Repeat exactly, and only, the lines below starting at the line that contains "首页 (365, 180)" and ending at the line that contains "[Close] (1411, 508)", inclusive of both.

------------------------------------------------------------

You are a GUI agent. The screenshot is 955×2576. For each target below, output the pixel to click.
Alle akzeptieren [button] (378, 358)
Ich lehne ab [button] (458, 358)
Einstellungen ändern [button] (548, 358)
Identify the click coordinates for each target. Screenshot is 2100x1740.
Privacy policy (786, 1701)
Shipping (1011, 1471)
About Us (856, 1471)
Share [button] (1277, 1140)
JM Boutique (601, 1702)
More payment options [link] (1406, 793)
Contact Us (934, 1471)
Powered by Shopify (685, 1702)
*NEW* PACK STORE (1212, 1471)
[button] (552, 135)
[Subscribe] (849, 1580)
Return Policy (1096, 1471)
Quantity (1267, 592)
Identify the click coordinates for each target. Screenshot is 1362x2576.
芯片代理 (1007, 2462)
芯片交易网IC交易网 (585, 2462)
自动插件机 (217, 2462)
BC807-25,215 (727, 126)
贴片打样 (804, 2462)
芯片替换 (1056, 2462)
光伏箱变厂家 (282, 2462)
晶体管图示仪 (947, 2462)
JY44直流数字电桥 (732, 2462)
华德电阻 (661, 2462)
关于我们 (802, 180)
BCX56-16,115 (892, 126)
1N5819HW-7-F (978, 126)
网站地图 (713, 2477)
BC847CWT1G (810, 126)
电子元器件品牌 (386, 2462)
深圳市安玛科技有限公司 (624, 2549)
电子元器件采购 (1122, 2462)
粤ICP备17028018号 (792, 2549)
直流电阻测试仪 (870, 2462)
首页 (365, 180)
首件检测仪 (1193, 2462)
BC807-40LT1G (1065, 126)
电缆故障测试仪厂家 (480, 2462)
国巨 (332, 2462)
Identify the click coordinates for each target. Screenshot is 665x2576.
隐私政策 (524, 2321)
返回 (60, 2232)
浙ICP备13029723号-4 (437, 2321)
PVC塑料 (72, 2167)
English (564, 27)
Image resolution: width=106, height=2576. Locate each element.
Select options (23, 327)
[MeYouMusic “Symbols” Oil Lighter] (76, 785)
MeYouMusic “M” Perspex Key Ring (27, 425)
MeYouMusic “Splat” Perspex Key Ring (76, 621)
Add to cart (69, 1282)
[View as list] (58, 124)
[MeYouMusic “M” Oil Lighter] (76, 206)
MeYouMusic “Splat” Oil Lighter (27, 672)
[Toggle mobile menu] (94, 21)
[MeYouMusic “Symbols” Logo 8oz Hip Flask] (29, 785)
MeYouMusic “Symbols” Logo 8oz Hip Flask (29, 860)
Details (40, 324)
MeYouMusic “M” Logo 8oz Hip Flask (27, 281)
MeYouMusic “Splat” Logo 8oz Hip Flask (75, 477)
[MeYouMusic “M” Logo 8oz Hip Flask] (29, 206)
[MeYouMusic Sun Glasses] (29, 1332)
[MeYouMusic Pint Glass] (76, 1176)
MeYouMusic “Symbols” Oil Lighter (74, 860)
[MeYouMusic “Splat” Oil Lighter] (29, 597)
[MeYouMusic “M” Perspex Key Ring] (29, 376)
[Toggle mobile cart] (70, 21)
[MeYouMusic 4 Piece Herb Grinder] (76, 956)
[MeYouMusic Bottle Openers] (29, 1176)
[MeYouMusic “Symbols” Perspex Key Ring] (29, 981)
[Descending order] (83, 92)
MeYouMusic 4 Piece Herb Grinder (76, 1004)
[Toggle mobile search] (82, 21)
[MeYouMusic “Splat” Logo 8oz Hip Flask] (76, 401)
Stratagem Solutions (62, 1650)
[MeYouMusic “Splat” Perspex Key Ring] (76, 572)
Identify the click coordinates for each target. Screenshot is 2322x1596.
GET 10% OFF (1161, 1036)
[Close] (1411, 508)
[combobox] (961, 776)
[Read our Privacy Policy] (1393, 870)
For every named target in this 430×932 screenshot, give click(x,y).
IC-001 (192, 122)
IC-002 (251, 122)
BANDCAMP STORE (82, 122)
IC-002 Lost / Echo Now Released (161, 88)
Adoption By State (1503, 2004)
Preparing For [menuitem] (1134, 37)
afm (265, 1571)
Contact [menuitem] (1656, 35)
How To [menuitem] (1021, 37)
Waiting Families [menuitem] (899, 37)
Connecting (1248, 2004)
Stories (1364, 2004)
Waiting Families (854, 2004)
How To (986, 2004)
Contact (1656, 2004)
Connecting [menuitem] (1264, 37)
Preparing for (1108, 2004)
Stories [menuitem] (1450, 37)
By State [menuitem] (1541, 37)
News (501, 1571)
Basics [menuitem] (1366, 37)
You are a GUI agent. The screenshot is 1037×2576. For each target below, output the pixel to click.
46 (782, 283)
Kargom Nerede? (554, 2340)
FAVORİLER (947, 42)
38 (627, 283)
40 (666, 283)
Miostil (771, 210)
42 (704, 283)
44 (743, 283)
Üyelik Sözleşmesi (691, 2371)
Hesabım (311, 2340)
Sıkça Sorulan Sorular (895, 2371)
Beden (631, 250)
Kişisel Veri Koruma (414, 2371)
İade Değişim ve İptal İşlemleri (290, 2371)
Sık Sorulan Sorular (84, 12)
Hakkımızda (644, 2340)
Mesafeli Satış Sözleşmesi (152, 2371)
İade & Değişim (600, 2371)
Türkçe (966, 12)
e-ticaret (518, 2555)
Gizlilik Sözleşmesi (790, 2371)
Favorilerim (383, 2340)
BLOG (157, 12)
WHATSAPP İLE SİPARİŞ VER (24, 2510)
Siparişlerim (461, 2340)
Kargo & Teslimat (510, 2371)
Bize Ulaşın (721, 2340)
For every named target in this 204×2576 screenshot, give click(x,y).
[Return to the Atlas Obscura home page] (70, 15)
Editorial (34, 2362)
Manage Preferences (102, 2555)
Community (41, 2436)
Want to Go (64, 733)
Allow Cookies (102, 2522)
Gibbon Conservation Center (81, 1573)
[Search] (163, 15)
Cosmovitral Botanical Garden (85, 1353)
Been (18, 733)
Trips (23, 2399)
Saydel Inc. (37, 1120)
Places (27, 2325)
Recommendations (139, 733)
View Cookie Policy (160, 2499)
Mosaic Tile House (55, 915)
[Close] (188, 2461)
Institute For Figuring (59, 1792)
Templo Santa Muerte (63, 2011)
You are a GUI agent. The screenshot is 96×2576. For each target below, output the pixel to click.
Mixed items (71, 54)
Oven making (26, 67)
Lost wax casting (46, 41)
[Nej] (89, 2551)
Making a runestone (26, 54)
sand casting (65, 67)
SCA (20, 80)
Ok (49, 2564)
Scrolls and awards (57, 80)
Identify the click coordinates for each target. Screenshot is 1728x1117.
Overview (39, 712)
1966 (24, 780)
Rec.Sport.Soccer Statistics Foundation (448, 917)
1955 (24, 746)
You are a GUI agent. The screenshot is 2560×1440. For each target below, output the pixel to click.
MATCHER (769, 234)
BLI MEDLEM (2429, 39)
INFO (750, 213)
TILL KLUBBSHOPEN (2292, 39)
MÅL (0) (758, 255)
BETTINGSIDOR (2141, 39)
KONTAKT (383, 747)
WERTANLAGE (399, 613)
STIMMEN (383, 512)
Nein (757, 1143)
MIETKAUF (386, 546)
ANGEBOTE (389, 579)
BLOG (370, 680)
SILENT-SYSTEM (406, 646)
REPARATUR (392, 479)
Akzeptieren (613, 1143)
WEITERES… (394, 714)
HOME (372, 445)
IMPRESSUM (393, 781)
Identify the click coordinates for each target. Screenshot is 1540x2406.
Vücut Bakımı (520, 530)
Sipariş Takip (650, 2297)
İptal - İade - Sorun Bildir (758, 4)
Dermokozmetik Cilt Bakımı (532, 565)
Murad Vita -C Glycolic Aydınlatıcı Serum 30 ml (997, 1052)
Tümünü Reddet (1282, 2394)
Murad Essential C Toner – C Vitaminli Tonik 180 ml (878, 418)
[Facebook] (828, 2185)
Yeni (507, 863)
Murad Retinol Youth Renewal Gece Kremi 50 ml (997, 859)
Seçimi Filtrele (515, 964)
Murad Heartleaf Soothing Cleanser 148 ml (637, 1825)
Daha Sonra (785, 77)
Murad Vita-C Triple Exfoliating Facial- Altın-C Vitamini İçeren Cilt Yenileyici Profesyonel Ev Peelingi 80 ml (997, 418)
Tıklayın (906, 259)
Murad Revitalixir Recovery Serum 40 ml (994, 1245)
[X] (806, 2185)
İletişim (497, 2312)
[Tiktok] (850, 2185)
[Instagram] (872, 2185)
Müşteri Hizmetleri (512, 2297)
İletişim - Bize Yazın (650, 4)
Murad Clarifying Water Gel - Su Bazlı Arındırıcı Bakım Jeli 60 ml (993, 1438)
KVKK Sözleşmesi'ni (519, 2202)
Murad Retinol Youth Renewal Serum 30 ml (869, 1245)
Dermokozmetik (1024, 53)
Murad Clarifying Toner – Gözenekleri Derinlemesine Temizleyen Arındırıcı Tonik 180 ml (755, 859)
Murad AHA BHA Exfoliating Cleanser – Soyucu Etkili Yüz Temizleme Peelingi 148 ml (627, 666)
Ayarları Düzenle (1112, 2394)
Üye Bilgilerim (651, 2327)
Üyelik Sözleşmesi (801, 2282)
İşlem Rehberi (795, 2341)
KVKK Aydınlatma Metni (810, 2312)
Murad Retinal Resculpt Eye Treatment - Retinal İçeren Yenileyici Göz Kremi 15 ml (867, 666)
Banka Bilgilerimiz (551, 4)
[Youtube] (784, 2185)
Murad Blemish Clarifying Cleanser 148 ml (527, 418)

------------------------------------------------------------

TASK RESPONSE:
首页 (365, 180)
首件检测仪 (1193, 2462)
BC807-40LT1G (1065, 126)
电缆故障测试仪厂家 (480, 2462)
国巨 (332, 2462)
Identify the click coordinates for each target. Screenshot is 665x2576.
隐私政策 (524, 2321)
返回 (60, 2232)
浙ICP备13029723号-4 (437, 2321)
PVC塑料 (72, 2167)
English (564, 27)
Image resolution: width=106, height=2576. Locate each element.
Select options (23, 327)
[MeYouMusic “Symbols” Oil Lighter] (76, 785)
MeYouMusic “M” Perspex Key Ring (27, 425)
MeYouMusic “Splat” Perspex Key Ring (76, 621)
Add to cart (69, 1282)
[View as list] (58, 124)
[MeYouMusic “M” Oil Lighter] (76, 206)
MeYouMusic “Splat” Oil Lighter (27, 672)
[Toggle mobile menu] (94, 21)
[MeYouMusic “Symbols” Logo 8oz Hip Flask] (29, 785)
MeYouMusic “Symbols” Logo 8oz Hip Flask (29, 860)
Details (40, 324)
MeYouMusic “M” Logo 8oz Hip Flask (27, 281)
MeYouMusic “Splat” Logo 8oz Hip Flask (75, 477)
[MeYouMusic “M” Logo 8oz Hip Flask] (29, 206)
[MeYouMusic Sun Glasses] (29, 1332)
[MeYouMusic Pint Glass] (76, 1176)
MeYouMusic “Symbols” Oil Lighter (74, 860)
[MeYouMusic “Splat” Oil Lighter] (29, 597)
[MeYouMusic “M” Perspex Key Ring] (29, 376)
[Toggle mobile cart] (70, 21)
[MeYouMusic 4 Piece Herb Grinder] (76, 956)
[MeYouMusic Bottle Openers] (29, 1176)
[MeYouMusic “Symbols” Perspex Key Ring] (29, 981)
[Descending order] (83, 92)
MeYouMusic 4 Piece Herb Grinder (76, 1004)
[Toggle mobile search] (82, 21)
[MeYouMusic “Splat” Logo 8oz Hip Flask] (76, 401)
Stratagem Solutions (62, 1650)
[MeYouMusic “Splat” Perspex Key Ring] (76, 572)
Identify the click coordinates for each target. Screenshot is 2322x1596.
GET 10% OFF (1161, 1036)
[Close] (1411, 508)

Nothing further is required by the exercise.